Pernikahan: Refleksi Atas Sebuah Keputusan
Hi, ini Atika. Kalian apa kabar? Jangan lupa jalan-jalan santai dan menikmati matahari pagi!
Tulisan kali ini agak berat, tapi nggak sampai menumpuk sebelas sapi di atas bak truk terbuka kok. Hihi.
Ini bukan “A Note After Reading” seperti dua tulisan sebelumnya. Saya sedang menjadi pembaca yang payah satu bulan ini. Tidak ada satu pun buku yang terlahap habis. Hiks.
Kabar baiknya, saya sudah berhasil melewati masa-masa Isolasi Mandiri dan mulai beraktivitas kembali. Terima kasih untuk doa dan semangat kalian. I Love You.
“Usia saya dua puluh enam tahun. Belum menikah. Ada yang salah? Haha.”

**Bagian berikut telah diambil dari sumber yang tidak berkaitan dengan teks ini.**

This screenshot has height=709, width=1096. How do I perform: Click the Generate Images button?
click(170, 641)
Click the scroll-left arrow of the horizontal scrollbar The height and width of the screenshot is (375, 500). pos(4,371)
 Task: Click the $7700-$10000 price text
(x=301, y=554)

“Nikah itu jangan terlalu tua, nggak enak! Kenapa nggak nikah-nikah sih, nunggu apa, keburu jadi perawan tua? Sekolah tinggi-tinggi buat apa, nanti nggak ada yang mau lho, soalnya takut, kamunya lebih pinter dari lakimu! Terlalu milih-milih sih, makanya nggak laku-laku!”

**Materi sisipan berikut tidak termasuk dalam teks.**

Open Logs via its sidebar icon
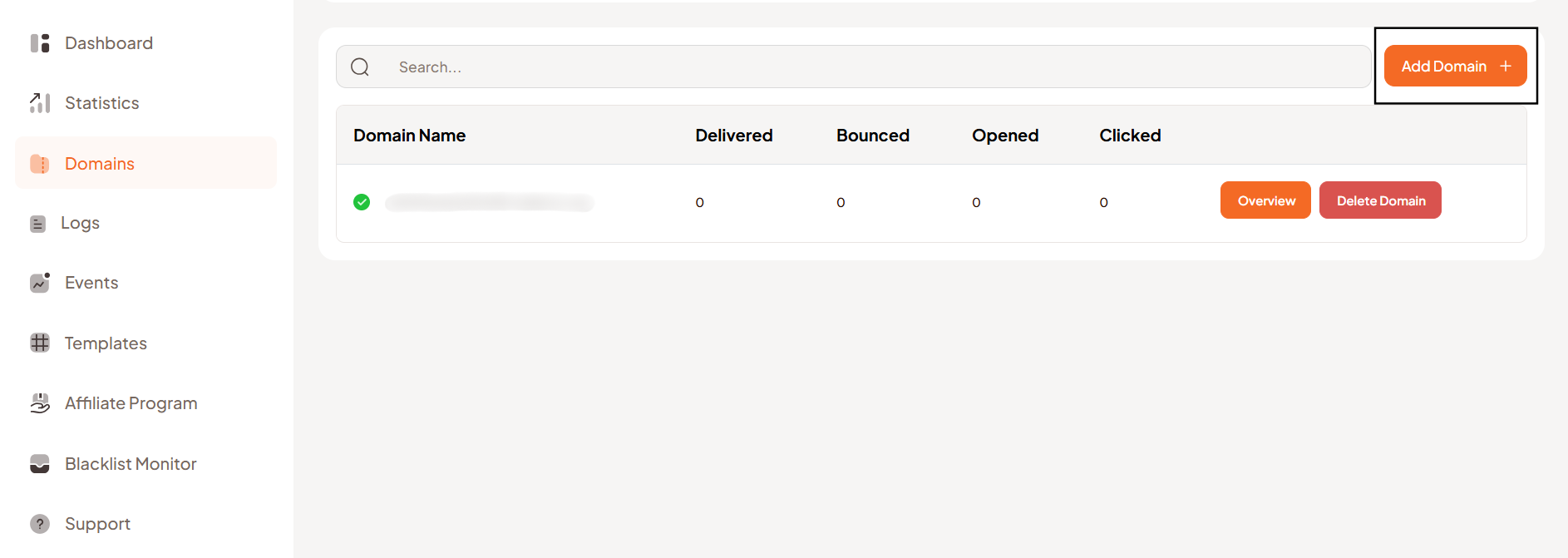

Biasanya, perempuanlah yang sering mendapat berondongan pertanyaan semacam itu. Wahai para puan, bagaimana menurutmu?
“Menikah itu berbagi kebahagiaan, bukan malah mencari dan menuntutnya dari pasangan.”
Satu kalimat dengan ribuan makna. Kalimat tersebut begitu membekas di hati hingga saat ini. Saya lupa kapan pernah mendengarnya dan dari mana nasihat itu saya peroleh.
Kita harus selesai dengan diri sendiri dan masa lalu ketika berkata siap membuka dan menerima yang baru. Saat kita mampu mencintai diri sendiri dengan sepenuh hati, berbahagia versi kita, dan tidak lagi terperangkap dengan keegoisan diri. Dari sinilah kita mampu dan siap berbagi kebahagiaan. Dan tidak lagi menuntut dari pasangan.
“Aku juga pengen kayak yang lain, hidupnya enak. Nikah langsung kaya, punya rumah, pekerjaan mapan, duitnya banyak. Aku nikah ya karena dia anaknya orang kaya, punya mobil, sawahnya banyak, udah punya rumah, gaji gede, eh ternyata dia nggak bisa bahagiain aku. Keluarganya ikut campur mulu, aku udahan aja deh. Dulu kukira dia pinter masak, nggak tahunya cantik doang. Pas dulu awal kenal, dia baik banget, apa-apa selalu ada buat aku, lha pas udah nikah, ternyata orangnya pemalas. Kalo diajak kondangan emang oke sih, gantengnya bisa diadu. Modal tampang doang, nyatanya males banget cari nafkah buat keluarga.”
“Menikah itu ibadah sepanjang hayat. Karena niatnya ibadah, pasti ada pasang-surutnya, banyak godaan dan ujiannya, tidak sedikit melewati terjangan badai, dan jalannya kadang mulus tetapi seringkali terjal serta berliku.”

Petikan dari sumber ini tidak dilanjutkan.